Some people are touting this as a kind of sea change, but I don’t care if it’s “the new normal” or a changing paradigm or some X-Men-style evolution. I’ve spent the better part of a year as a stay-at-home dad (SAHD), and I don’t like it.

After being laid off in June, I spent the bulk of the summer at home, working alongside Mom and Buried to make sure my kid was getting what he needed every day. Then, when my wife landed a job, I suddenly found myself cast away on an island with an almost-two-year-old. No nanny, no daycare, no grandparents, no Wilson; just me, a collection of toys, and the daily oasis that is my kid’s mid-day nap. What was a summer at home has extended into the fall and now the winter (the fact that we moved from the northeast down to North Carolina in November hasn’t helped my job search).

The subtext often is that those dads—or moms—who don’t want to stay at home with their kids are lesser parents, or somehow don’t love their kids as much. And that’s just not true.

Staying at home with my son has been exhausting and rewarding and challenging and fun. And often overwhelming. I’m not going to lie: I’d prefer to be back at work.

I once joked that hanging out with my son was boring, and some people took offense to the idea that I don’t cherish every minute with my kid.
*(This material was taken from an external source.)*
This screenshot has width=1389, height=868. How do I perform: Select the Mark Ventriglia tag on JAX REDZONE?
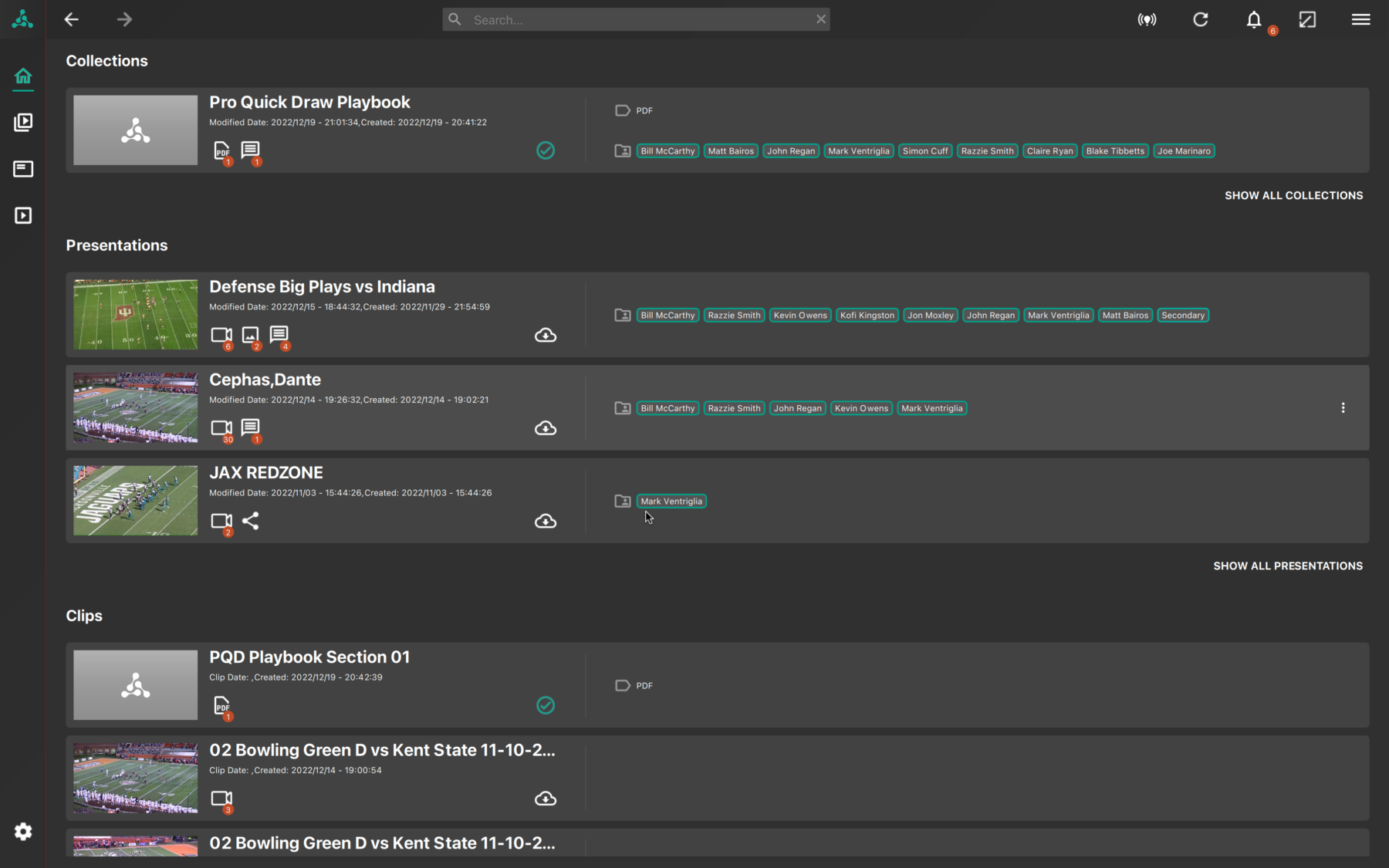671,501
Please. Of course I do. But if you’re always fully engaged when participating in the kinds of activities your two-year-old enjoys, then have I got a TV show for you!

But most of the time you hear a SAHD talking about his role, it’s in glowing terms, either because they really feel that way or don’t want to be criticized for not feeling that way. Unfortunately, the subtext often is that those dads—or moms—who don’t want to stay at home with their kids are lesser parents, or somehow don’t love their kids as much. And that’s just not true.

Not every parent, male or female, is cut out to be a stay-at-homer. Some guys love being at home with the kids, some don’t; the ones that don’t aren’t worse fathers for it. Some women want to go back to work after giving birth, some don’t; the ones that do aren’t worse mothers for it.

No group of parents should be elevated at the expense of the others; as far as I know, there are no stats to back up any version of parenting as the “right” or “best” one, and no parent is better or worse than another simply because of the ways they’ve divvied up their responsibilities. It’s a personal decision that’s none of anyone else’s business.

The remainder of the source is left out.